Jun 10, 2024

Communism Is Just A Red Herring!

One of the funniest movies of all time was screened at the Mahoning Drive-In Theater on Sunday night - the 1985 Jonathan Lynn comedy: Clue.

Show banner designed by Andrew Kern

The second annual Retro Toy Market was held on the lot in the hours prior to showtime, with roughly 20 different vendors selling vintage toys, video games, movies, crafts, and other things.  There were also tables set up under the screen for folks to get together and play card and board games.

The Big Kid Store had the biggest presence out of all of the vendors on site, and they also handed out game cards for a fun contest that everyone was invited to participate in.  Each of the weapons from Clue were hidden somewhere on the lot.  They were fastened to a large board that included an ink stamp.  If you found each of the clues and stamped your game card with the ink stamp attached to each of them, you could turn it in at The Big Kid Store's table for a raffle ticket to win one of three prize packages that were awarded prior to the start of the movie.

I found a few things for my NES collection, including loose cartridges for Road Runner and Gauntlet, the latter of which included its instruction book, a copy of Cybernoid complete in box, and a Nintendo Power player's guide called Top Secret Passwords.  I had Road Runner and the player's guide when I was a kid, and I remember renting Gauntlet back in the day.  I hadn't played or even heard of Cybernoid before, but it looks like a fun shmup and it was less expensive than any in-box NES game that I had come across in a very long time, so I couldn't pass it by.

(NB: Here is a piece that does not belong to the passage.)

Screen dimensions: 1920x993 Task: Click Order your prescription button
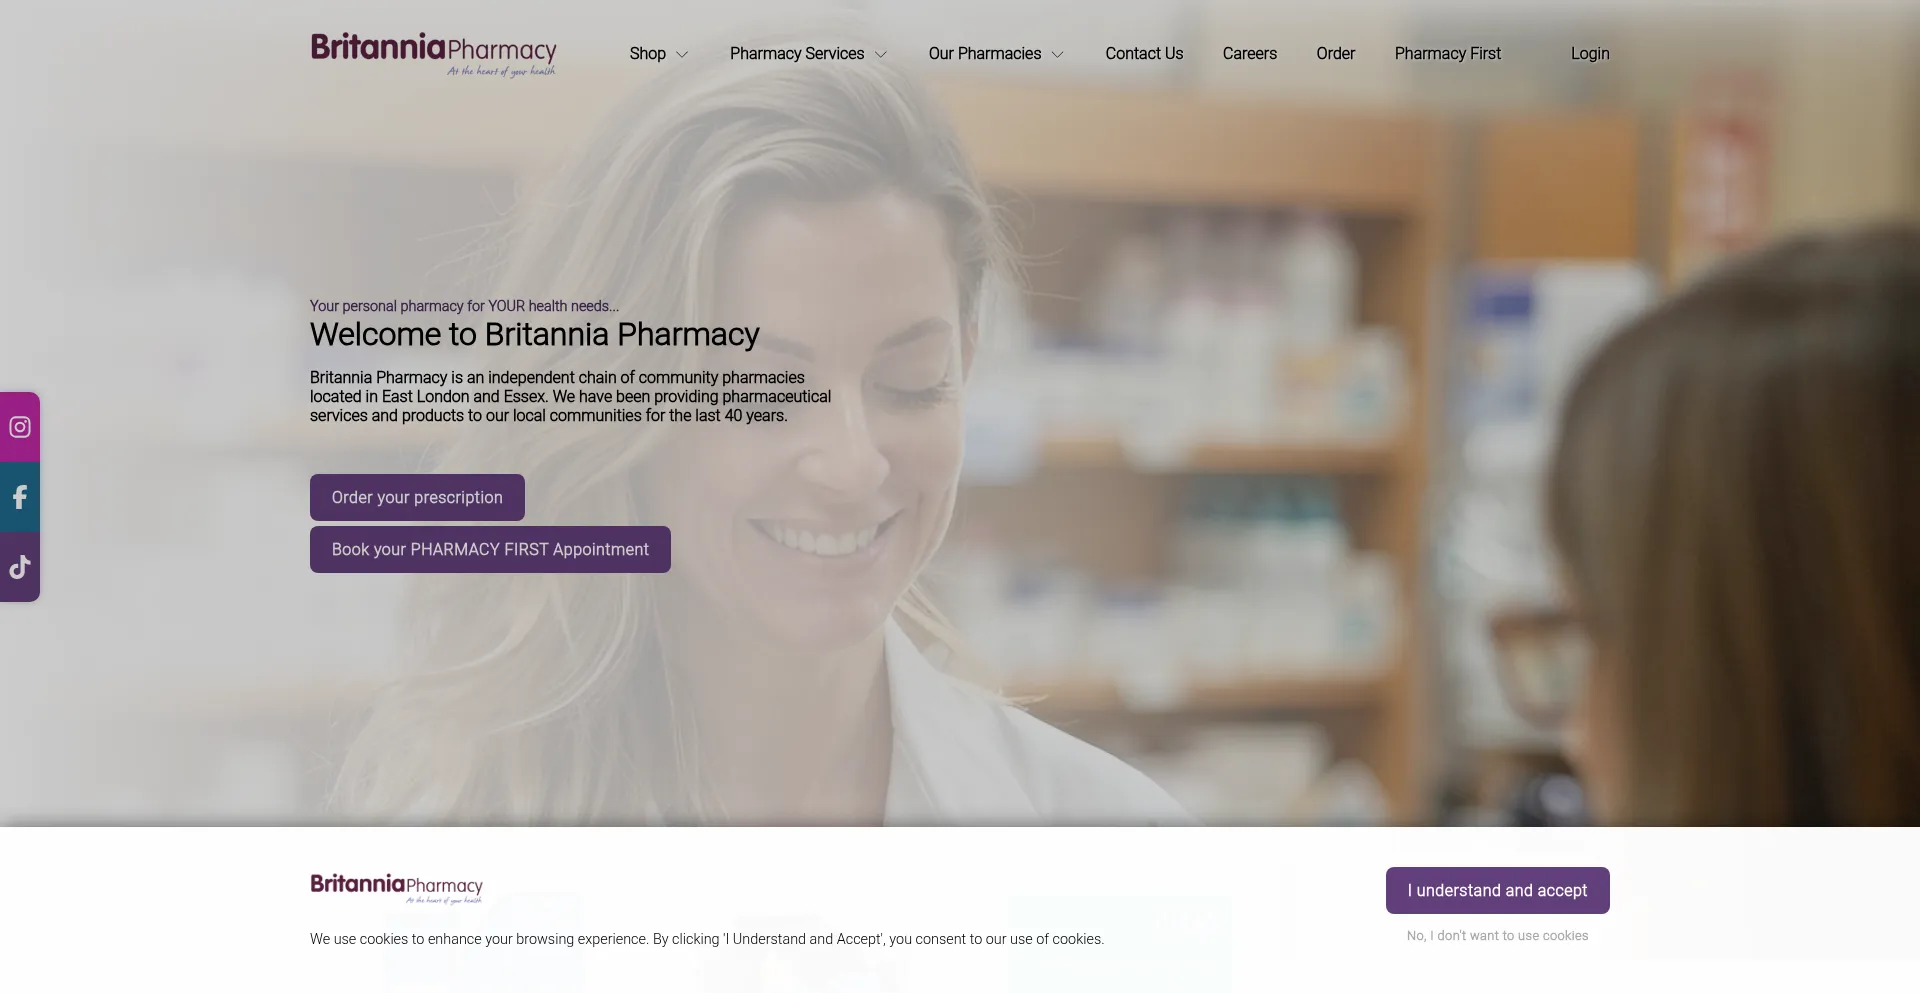[x=417, y=497]
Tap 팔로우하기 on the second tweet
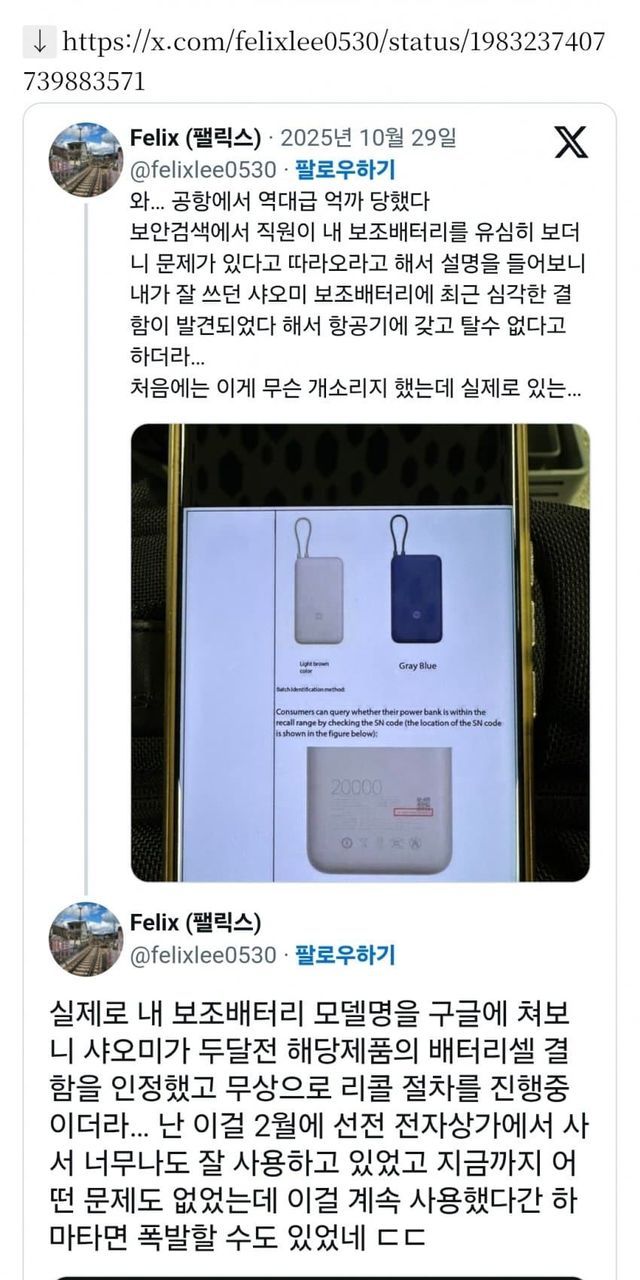 [345, 954]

The last thing I found was this incredible Electronic Full-Color TV Scoreboard (model 60-3057).  It's a four player Pong clone that was sold by Radio Shack in the late 70's and early 80's.  It hooks up to CRT televisions and runs on six C-batteries.  It can play tennis, hockey, squash, and it has a ridiculously large plastic gun for skeet shooting and target practice.  All of these games are extremely basic (essentially just bars and squares on a screen), but they're a lot of fun to play.  The unit and all of its accessories are in pristine condition, and the man who sold it to me was only asking ten bucks.  This is going to have a good home in my game room!

Clue hit the screen after sundown.  I saw this for the first time when I was a teenager and haven't watched it too many times in the years that followed, so I had forgotten how hysterically funny it is.  It's a fast-paced comedy that's dripping with puns, sarcasm, and dark humor that I don't think I fully appreciated until Sunday night on the lot.

The thing that most people remember about this film today is its multiple endings.  Theaters who screened the film during its initial run in December 1985 were sent a 35mm print that featured one of three different endings that were filmed.  The side effect of this is the fact that you discussed the movie with a friend who saw it at a different theater, there's a good chance that you both would have watched different endings and thought that the other person was crazy when they told you that they remembered it ending differently than you did.  We were all pretty curious to learn which of the endings we were going to see at the Mahoning, but it turned out to be a print that included all three endings.  This is how the film was released on home video, with the first ending taking place, then a title card that read "here's how it could have happened" before the second ending, followed by another title card that read "but here's what really happened" before the final ending.

If you haven't watched Clue before, I cannot recommend it strongly enough.  You can stream it for free on Pluto TV, and if you find yourself laughing your ass off from start to finish, you are my kind of people!